• _Exercise goal_
Restrict the output to the lines below starting at the one that contains "How do I perform: Click" and ending at the one that contains "This screenshot has height=1601, width=1206.", and restate them word for word, both ends included.

• _Input_

________

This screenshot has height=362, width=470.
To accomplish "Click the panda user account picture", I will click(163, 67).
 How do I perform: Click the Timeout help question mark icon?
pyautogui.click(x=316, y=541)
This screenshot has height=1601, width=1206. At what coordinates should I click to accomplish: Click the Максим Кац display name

________

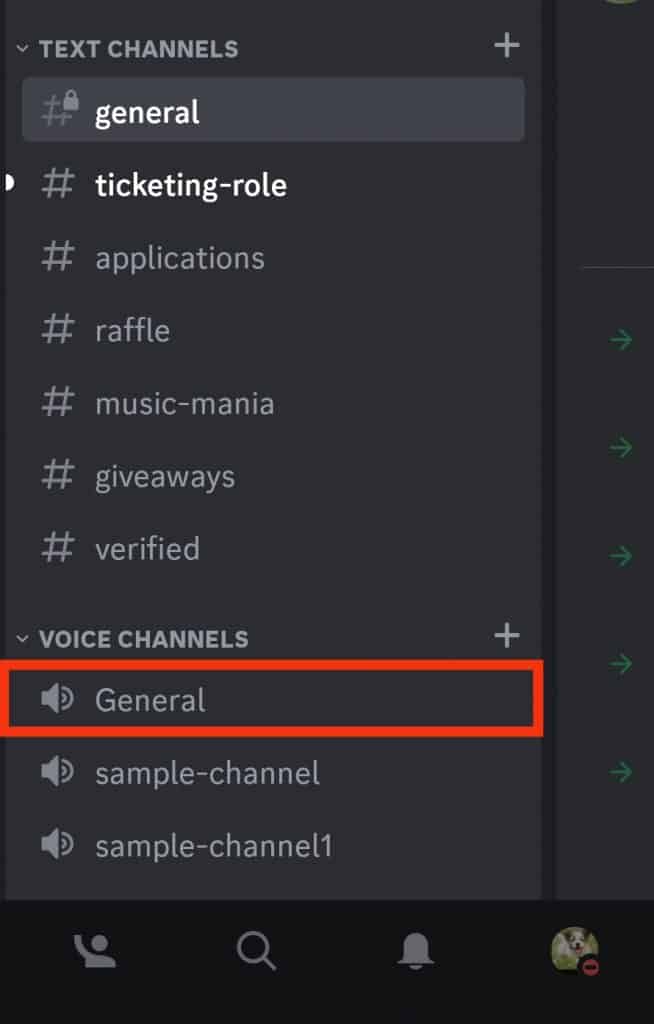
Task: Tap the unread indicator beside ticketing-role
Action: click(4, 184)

________

• _The completed task_
 How do I perform: Click the Timeout help question mark icon?
pyautogui.click(x=316, y=541)
This screenshot has height=1601, width=1206. At what coordinates should I click to accomplish: Click the Максим Кац display name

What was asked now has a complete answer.